Of course, not everything is a cakewalk. You have to work hard for a success story. First of all, you need a good start. Everything begins with the setup, either being a collocated or a distributed one. Coding conventions, collaboration tools, virtual machines … a lot of different solutions, you have to find the right one. We have compiled all those ideas in one place Fade In (Part 1).
Those technical things are important, but not enough. What might be even more important is how you are going to learn all the business logic. And business logic can be quite complex! Who and how is going to transfer all the necessary information to you? And in what language are you going to communicate? All these things we have experienced and we have shared our knowledge: Fade In (Part 2).
If you think that your job is done after you have met the team and prepared well, you got it wrong. The most important part comes after this. You have to keep up the good communication. You have to think about the quality of your meetings: microphones, TV, camera … but also the format of the meetings has to be well defined in order to reduce overhead. If you want to learn more about this topic, I know another good article: Collaboration (Part 1).
The difference in everyday’s work does not stop at the infrastructure, taken into account that you have to change the tools you usually use. Daily meetings, retro sessions, reviews, pair programming or just simple ad-hoc meetings – they all need a good tool that will ease the pain. Good tools result in faster and better meetings, which results in more productive work. I suggest you get well informed here: Collaboration (Part 2) before you dive into distributed development.

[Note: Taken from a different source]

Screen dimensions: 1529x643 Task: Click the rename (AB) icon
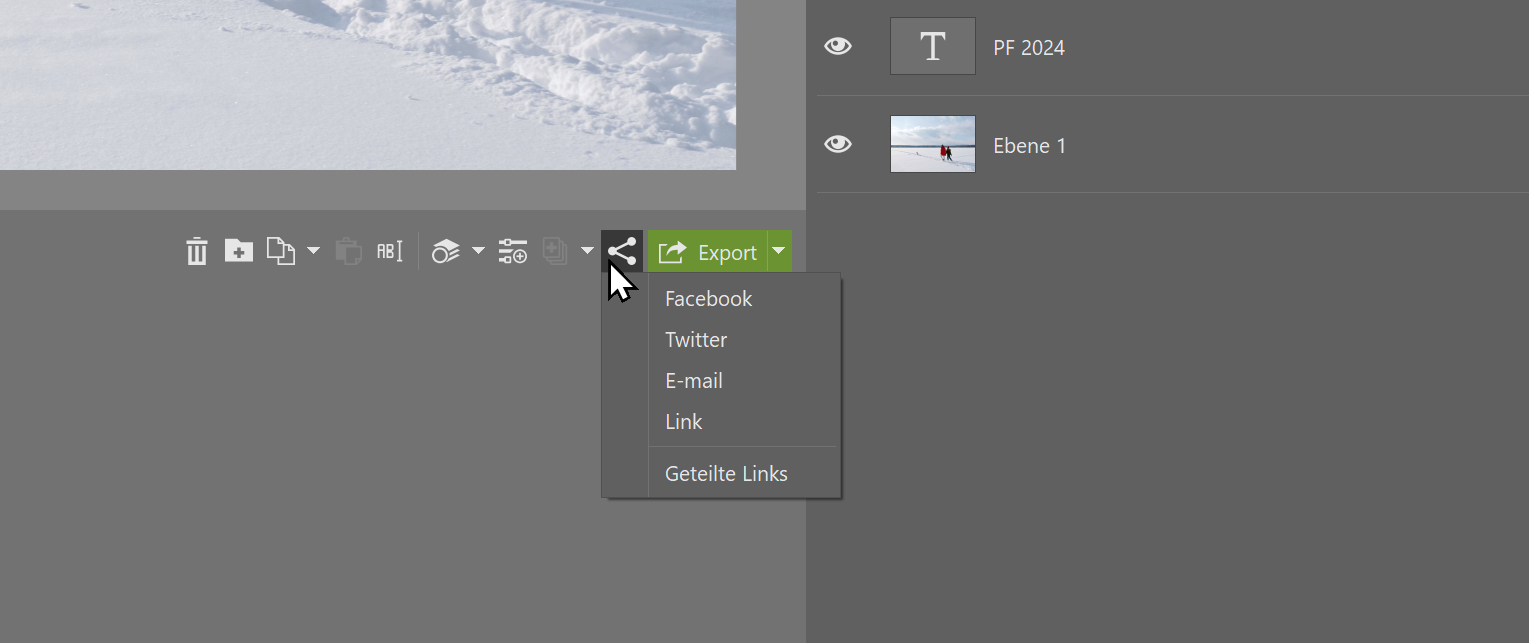tap(389, 252)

If you are planning to do Scrum, a lot of things stay the same. Someone has to moderate the retro sessions, you have to stand up during dailies (and split stories into tasks during planning). But you also have to consider if those meetings can be moderated distributed or if you do have to go collocated. Who will share the knowledge during estimations and how to present that nice product of yours to customers? These are interesting topics as well. There are a few blog posts that will help you with all this. In one of them you will even find information on quality assurance and how testers can find their place in such a project. If you are interested: Delivery (Part 1), Delivery (Part 2), Delivery (Part 3).
If, by any chance, you’d rather manage distributed projects, then you will have different questions in your mind: how to bid on a distributed project or how to help out your distributed team? You will find this blog post very useful Managing Distributed Development.

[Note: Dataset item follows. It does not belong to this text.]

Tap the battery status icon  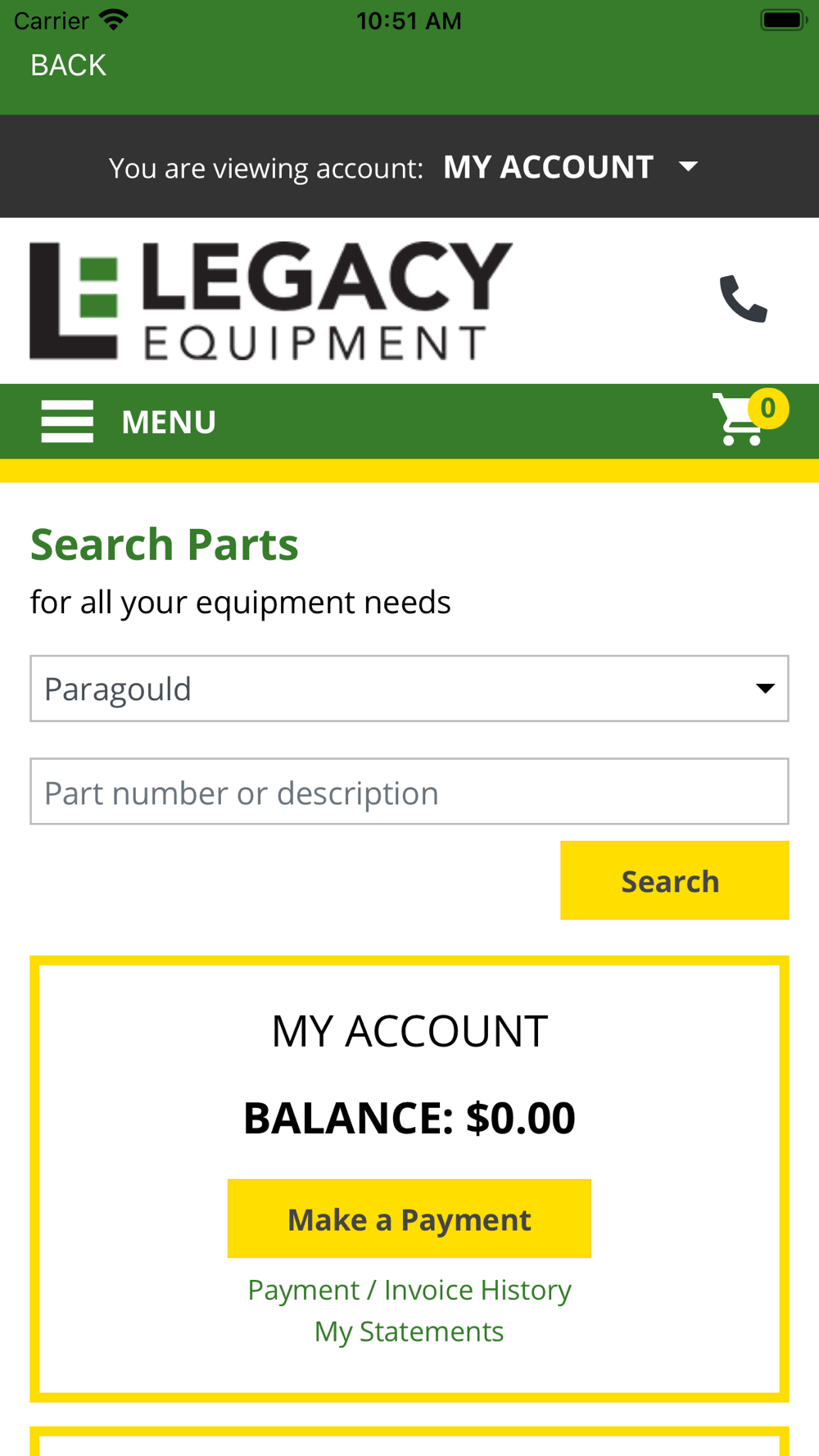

If you don’t believe our judgement or if you are just keen to see this topic from another perspective, you should check out what our collocated team members think about distributed development: Q@A Session (Part 1), Q&A Session (Part 2).
Maybe distributed development has some downsides, but those can easily be overcome with a positive approach and a little help from a wonderful blog series. We found out that distributed development is an extraordinary experience which we may recommend to everybody – at least to try out!